Leafing through this file, I can trace the genesis of my ideas. The scrap of paper, for example, with phone numbers on one side and “Four danger signs for a marriage: criticism, contempt, defensiveness, emotional withdrawal” scrawled in black pen on the other. Below this I wrote, “Is this novel a love story or a tale of betrayal? Is it about finding your soul mate, or losing everything you hold sacred? How can the two stories be the same?”

 

Visual Stimulation

For years, a tattered newspaper clipping fluttered on the wall in my office. Leafing through The New York Times one day, just as I was beginning to work on a new novel, I had come across a full-page ad. The image floored me. I’d begun writing about a young couple, Ben and Claire, both expatriates living in England, who befriend another American named Charlie … who falls in love with Claire. Who may or may not be falling in love with him. This picture in the newspaper perfectly encapsulated the complexity of my characters’ situation.

A couple on a park bench sits close together, facing away from the viewer. The man has his arm around the woman’s back, his hand resting protectively on her shoulder. The woman’s arm extends along and behind the bench, and her open palm rests on the hand of a man on the other side, who kisses it tenderly. All the markers of romantic Paris — the French restaurant awning, the folded newspaper (Le Monde), the European car in the background and the baroque details of the streetlight in the foreground, a smattering of pigeons, even the man’s black turtleneck and the woman’s plaid skirt and sensible heels — contribute to the illicit thrill of this image.

Does the man on the bench have any idea that his girlfriend/wife is being unfaithful? Did she and the man kissing her hand plan to meet at this place, or was it happenstance? For that matter, do they know each other, or is this a spontaneous moment of anonymous passion? Did the photographer happen on this scene, or was he, perhaps, hired by the man with his back to us on the bench?

The image is shocking in its seeming casualness, in the brazen, in-broad-daylight transgression taking place before our eyes. I was fascinated by the contradictions: the woman so clearly part of a couple, yet making herself available to the man behind her, her demure pose contrasting with her open, searching palm. The man’s body language, too, is contradictory; he sits casually reading the paper, one leg crossed over the other, but his eyes are closed in passion as he kisses the woman’s palm.

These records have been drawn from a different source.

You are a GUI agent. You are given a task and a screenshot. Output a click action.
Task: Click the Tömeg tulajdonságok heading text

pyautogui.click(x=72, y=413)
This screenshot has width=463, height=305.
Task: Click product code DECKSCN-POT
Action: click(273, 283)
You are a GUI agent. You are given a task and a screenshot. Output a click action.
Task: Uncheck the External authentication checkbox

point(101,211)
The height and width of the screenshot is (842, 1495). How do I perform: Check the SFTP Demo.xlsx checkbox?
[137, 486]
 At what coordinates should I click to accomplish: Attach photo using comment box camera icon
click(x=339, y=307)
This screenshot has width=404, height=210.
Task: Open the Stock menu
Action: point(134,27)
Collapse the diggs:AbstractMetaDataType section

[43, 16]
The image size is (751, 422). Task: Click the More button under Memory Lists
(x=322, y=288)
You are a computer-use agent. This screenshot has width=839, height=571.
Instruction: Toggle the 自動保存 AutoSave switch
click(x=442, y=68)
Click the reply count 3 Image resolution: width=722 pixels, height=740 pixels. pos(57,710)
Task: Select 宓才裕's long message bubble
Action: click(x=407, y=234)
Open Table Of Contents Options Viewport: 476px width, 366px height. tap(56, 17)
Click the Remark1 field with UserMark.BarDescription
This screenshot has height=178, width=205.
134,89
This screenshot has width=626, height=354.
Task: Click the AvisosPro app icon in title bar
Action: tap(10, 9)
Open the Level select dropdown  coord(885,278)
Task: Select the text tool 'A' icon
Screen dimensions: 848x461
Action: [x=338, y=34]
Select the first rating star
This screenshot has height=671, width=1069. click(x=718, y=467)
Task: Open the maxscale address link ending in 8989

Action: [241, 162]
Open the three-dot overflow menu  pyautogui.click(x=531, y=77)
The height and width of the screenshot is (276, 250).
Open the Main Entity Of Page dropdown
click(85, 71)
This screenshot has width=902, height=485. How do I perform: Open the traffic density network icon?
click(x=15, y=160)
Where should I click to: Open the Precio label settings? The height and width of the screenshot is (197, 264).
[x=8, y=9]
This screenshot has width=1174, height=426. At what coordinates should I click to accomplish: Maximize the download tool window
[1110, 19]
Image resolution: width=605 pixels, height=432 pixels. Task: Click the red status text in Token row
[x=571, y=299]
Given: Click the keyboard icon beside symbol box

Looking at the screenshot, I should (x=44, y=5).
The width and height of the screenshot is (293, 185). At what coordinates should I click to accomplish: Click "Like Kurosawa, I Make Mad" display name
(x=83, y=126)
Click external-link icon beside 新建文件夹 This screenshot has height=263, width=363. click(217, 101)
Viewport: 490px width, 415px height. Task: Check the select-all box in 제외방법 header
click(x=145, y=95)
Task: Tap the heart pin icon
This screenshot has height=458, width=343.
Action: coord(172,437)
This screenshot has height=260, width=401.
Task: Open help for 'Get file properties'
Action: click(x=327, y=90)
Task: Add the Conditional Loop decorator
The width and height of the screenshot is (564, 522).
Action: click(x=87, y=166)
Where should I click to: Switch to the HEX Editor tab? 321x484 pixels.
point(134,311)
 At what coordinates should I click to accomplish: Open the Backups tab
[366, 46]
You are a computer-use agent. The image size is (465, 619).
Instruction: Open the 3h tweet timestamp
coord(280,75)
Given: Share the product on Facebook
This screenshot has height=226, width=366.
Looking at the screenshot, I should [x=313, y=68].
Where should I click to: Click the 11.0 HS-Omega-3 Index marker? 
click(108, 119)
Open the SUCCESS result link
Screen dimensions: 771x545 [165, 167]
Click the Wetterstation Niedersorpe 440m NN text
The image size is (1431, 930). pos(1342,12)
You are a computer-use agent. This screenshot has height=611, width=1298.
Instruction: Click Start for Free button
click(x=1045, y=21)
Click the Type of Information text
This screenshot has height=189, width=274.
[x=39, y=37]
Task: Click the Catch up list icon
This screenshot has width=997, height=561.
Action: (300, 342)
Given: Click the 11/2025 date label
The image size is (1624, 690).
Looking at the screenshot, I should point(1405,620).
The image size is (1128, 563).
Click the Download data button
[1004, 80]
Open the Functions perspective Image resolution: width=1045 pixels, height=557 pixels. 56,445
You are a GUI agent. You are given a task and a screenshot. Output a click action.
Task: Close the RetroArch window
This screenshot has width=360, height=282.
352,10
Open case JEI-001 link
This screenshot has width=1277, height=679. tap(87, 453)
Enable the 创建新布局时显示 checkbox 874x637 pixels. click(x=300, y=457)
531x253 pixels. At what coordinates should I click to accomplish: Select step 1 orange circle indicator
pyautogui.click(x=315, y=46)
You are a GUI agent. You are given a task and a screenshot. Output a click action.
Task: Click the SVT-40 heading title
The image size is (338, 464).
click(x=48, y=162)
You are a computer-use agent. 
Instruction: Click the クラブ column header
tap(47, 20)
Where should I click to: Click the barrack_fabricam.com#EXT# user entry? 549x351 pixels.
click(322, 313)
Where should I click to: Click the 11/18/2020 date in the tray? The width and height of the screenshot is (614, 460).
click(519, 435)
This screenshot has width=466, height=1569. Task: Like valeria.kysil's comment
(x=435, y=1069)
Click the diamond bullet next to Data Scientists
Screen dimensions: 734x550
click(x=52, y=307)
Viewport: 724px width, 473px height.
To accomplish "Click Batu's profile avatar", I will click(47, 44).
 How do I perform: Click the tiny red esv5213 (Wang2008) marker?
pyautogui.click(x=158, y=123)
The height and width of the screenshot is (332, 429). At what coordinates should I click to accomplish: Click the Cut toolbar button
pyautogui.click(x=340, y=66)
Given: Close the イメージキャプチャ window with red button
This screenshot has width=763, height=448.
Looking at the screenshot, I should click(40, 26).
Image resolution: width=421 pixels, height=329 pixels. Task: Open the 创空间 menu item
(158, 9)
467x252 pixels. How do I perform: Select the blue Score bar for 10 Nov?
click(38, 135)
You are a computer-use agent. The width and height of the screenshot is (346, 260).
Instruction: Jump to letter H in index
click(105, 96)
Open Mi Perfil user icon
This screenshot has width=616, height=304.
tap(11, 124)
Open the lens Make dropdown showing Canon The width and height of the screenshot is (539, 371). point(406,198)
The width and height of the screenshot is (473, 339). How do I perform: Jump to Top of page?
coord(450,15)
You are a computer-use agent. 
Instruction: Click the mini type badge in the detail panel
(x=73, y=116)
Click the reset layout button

Instinctively I knew that this image would help me access the core motivations of my characters, who act in comparably indiscreet and scandalous ways. Claire loves her husband, but she finds something different with Charlie — a passion she’s never felt. Charlie respects Ben, but is blinded by his love for Claire. And when Claire’s best friend from childhood, Alison, comes to visit and ends up engaged to Charlie, things spin even further out of control.

This novel is called Bird in Hand. When I sent the final manuscript to my publisher, I took the faded newspaper clipping down and put it in a cardboard box, along with the handwritten first draft of the novel.